Os Estados Unidos e o Irão trocaram este sábado ataques a infraestruturas e alvos militares, ao mesmo tempo que um negociador iraniano anunciou a suspensão dos compromissos de Teerão no âmbito do acordo provisório com os norte-americanos.
O Comando Central dos EUA afirmou este sábado que a sua sétima noite consecutiva de ataques atingiu “locais de vigilância, infraestruturas logísticas militares, armazéns subterrâneos de armas e capacidades marítimas”.
Por sua vez, Kazem Gharibabadi, vice-ministro dos Negócios Estrangeiros do Irão, disse à televisão estatal iraniana que “os EUA violaram os seus compromissos ao abrigo do acordo assinado há cerca de um mês e agora o Irão já não está a cumprir [os seus próprios compromissos]”.
Este sábado, os danos mais significativos ocorreram no Kuwait, quando o Irão atacou uma estação de dessalinização de água e uma instalação petrolífera, de acordo com as autoridades do Kuwait e a Kuwait Petroleum Corporation.

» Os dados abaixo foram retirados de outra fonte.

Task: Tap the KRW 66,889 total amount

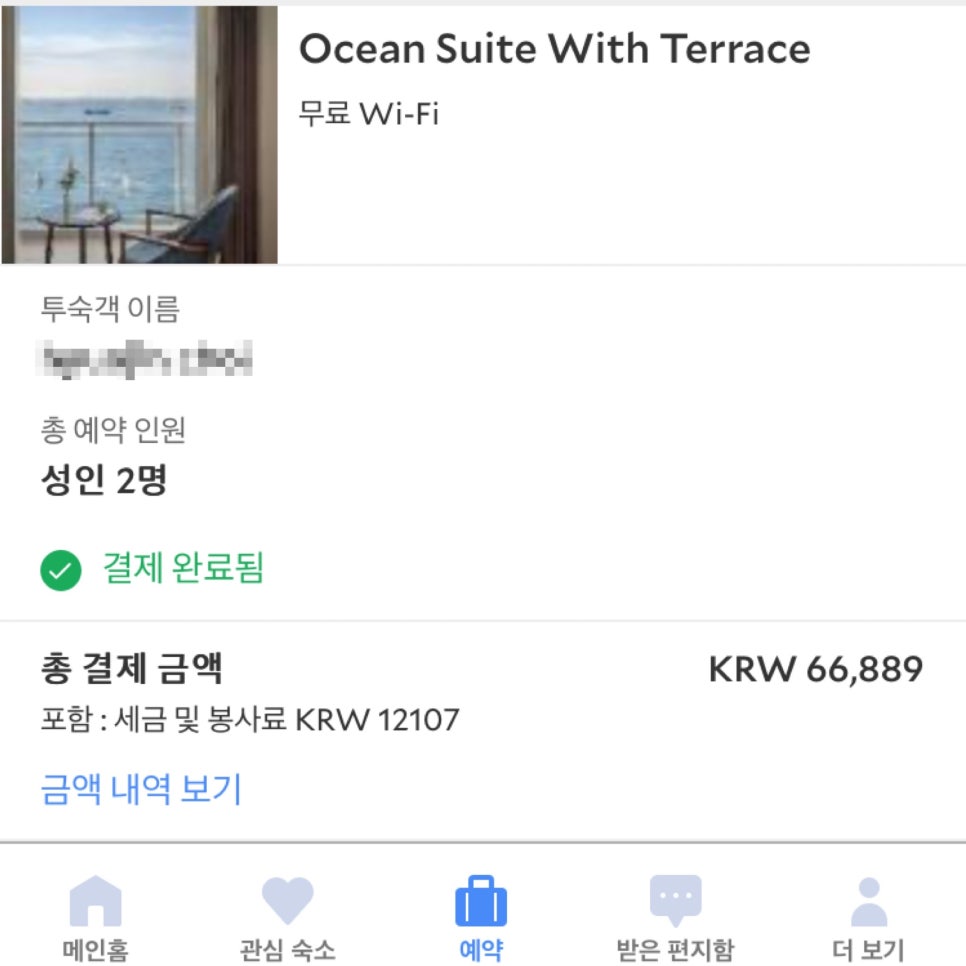Action: 815,670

Os ataques feriram várias pessoas nas instalações petrolíferas e provocaram um incêndio na estação de dessalinização, obrigando várias unidades de produção de energia a interromperem o funcionamento.

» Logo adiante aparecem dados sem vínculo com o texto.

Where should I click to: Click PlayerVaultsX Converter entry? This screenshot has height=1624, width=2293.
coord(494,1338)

O Kuwait fechou temporariamente o seu espaço aéreo devido a ameaças de mísseis, e a Kuwait Airways informou que estava a reprogramar a maioria dos voos de e para a capital.
A Guarda Revolucionária Islâmica, entretanto, reforçou o seu aviso de que os países que acolhem forças norte-americanas devem estar “preparados para receber uma resposta correspondente”, segundo a televisão estatal iraniana.
As autoridades iranianas reconheceram que os recentes ataques dos EUA mataram dezenas de pessoas e feriram centenas no Irão. As forças armadas norte-americanas, por sua vez, admitiram que vários dos seus militares ficaram feridos.
Os ataques ocorrem num momento em que o Irão e os EUA disputam o controlo do Estreito de Ormuz. O Irão afirmou que o estreito deve estar sob o seu controlo exclusivo e que os navios devem pagar taxas a Teerão. O Presidente norte-americano, Donald Trump, por seu turno, voltou a ameaçar atacar centrais elétricas e pontes para tentar obrigar o Irão a afrouxar o seu controlo sobre o estreito. Os EUA também restabeleceram um bloqueio naval aos portos iranianos para travar os seus embarques de petróleo bruto.